Смотрите, у меня все прекрасно, а дальше будет только лучше.

Она не такая. Ее глаза наполняются слезами и то, чего она всеми силами боялась допустить — сейчас происходит. Она начинает плакать, совершенно это не контролируя. Яркие прожектора и фонарики размываются и О’Берлин уже ничего не видит, всячески пытаясь прикрыться своими темно-русыми волосами. Одиночество и гребанную никчёмность сейчас чувствует Мишель, отчего хочется задушиться собственными волосами и не приглашать никого на похороны. Холланд немного сбавляет шаг, когда видит сидящую на скамейке знакомую девушку. Забавно, но даже сейчас она не сутулиться, а ее осанка остаётся нереально ровной. Томас устало выдыхает, ощущая некое чувство спокойствия.

Что ж, она, хотя бы, выглядит сдержанно и ещё жива, что, кстати, не может не радовать.

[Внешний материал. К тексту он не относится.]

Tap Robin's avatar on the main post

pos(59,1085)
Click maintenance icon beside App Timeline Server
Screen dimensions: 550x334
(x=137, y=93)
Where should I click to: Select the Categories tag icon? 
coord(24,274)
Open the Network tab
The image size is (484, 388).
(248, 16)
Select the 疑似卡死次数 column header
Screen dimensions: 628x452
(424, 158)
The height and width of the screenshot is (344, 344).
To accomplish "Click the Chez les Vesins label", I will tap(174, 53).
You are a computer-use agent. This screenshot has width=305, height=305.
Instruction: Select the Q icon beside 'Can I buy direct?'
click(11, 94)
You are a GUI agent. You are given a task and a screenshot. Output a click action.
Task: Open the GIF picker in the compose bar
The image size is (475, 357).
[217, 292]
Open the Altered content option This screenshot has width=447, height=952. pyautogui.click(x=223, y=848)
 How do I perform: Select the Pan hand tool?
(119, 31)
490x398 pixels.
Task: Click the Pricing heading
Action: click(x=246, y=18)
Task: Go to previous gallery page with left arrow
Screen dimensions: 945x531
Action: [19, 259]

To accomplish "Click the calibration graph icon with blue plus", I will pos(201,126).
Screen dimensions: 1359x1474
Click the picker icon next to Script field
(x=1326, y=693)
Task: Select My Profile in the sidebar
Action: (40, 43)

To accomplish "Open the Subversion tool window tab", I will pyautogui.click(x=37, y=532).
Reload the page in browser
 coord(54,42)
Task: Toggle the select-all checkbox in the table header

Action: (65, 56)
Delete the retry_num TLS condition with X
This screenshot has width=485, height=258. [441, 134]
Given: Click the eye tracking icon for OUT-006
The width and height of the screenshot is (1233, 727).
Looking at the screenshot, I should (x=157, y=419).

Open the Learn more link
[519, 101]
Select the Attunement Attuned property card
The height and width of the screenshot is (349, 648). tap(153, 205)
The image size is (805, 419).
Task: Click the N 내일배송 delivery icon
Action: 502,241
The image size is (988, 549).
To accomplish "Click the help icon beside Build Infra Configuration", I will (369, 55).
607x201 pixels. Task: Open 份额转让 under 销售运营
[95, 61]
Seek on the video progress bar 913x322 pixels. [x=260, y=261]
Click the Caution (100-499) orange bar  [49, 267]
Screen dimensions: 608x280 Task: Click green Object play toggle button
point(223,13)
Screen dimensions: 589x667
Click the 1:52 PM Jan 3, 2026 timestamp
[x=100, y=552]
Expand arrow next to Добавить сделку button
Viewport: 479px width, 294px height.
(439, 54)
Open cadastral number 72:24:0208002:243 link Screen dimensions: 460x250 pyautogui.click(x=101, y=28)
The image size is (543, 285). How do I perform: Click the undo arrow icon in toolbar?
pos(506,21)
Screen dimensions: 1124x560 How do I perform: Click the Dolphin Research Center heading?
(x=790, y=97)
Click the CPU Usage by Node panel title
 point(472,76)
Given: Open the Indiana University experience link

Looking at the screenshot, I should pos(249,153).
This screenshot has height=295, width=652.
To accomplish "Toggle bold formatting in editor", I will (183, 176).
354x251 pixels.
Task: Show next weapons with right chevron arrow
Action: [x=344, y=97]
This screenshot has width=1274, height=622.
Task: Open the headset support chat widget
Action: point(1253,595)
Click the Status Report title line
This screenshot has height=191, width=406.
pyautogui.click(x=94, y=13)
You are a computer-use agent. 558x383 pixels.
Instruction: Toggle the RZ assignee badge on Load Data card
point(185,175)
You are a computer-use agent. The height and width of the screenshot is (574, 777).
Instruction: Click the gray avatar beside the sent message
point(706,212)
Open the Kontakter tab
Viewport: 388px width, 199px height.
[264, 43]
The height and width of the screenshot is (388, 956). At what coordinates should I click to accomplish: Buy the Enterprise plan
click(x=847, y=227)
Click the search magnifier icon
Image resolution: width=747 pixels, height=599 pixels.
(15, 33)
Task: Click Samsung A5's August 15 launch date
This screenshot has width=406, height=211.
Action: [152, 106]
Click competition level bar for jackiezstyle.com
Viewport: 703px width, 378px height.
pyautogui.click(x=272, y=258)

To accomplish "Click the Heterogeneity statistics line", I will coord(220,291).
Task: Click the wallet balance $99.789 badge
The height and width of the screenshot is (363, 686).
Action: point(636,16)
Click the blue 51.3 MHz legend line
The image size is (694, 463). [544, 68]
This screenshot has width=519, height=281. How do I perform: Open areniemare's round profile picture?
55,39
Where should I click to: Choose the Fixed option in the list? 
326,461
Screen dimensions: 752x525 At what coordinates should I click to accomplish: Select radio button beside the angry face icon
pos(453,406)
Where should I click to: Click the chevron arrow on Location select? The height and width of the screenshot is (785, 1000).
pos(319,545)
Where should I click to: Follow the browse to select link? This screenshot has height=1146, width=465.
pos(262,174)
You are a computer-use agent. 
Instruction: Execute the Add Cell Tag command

Том устало присаживается на холодную скамейку рядом с Мишель и чувствует какую-то ответственность за эту девчонку, что младше его на четыре года. Она, ощутив присутствие кареглазого, быстро смахнула слезы и сильно кусала губу, что бы хоть как-то отвлечься, ведь лучше чувствовать физическую боль, нежели моральную, так?  — Помнишь, я шутила, что притягиваю неприятности? — О’Берлин все же не смотрела на парня, но говорила это ему. Ее голос был бездушный и пустой, он не дрожал, как это описывают в фильмах и даже не хрипел. Синие глаза были уставлены куда-то вниз и смотрели за пределы ее кругозора, — так вот, я не шутила. Так что, не советую тебе сейчас сидеть рядом со мной, ведь, мало ли на тебя откуда-то сверху упадёт наковальня, как это показывали в старых диснеевских мультиках. Холланд только усмехнулся, но имел в виду. От Мишель можно ожидать чего угодно, и это уже его точное попадание в цель из всего времени изучения О’Берлин. Кареглазый зачесал назад свои кудрявые волосы, которые, как бы, не сильно ему и мешали, но все равно дискомфорт какой-то приносили. — Ты же объяснишь мне, что, блять, произошло пару минут назад? — Том редко материться, но сейчас за него говорит выпитый алкоголь. Может быть в трезвом состоянии он не затронул бы эту тему, но что ещё можно сделать, когда рассудок полностью покинул голову и возвращаться пока что не собирается? Парень взглянул на девушку, которая по своей привычке убрала передние пряди назад, совсем не думая о том, что ее лицо сейчас хорошо разглядывал Холланд. — Все, что только что происходило, я могу спихнуть на выпитый мною алкоголь, — Мишель говорит спокойно и, казалось бы, без какой-либо души. Она вскидывает брови, но все равно продолжает прожигать пустоту взглядом, опустив свою голову максимально вниз. Тёмная помада девчонки немного размазалась после подставного поцелуя с почти незнакомым для неё человеком, но сейчас же О’Берлин продолжает кусать губу, отчего от ее помады уже скоро не останется и следа. Да и плевать. Ей уже на все плевать.

Курить. Как же я, блять, хочу купить!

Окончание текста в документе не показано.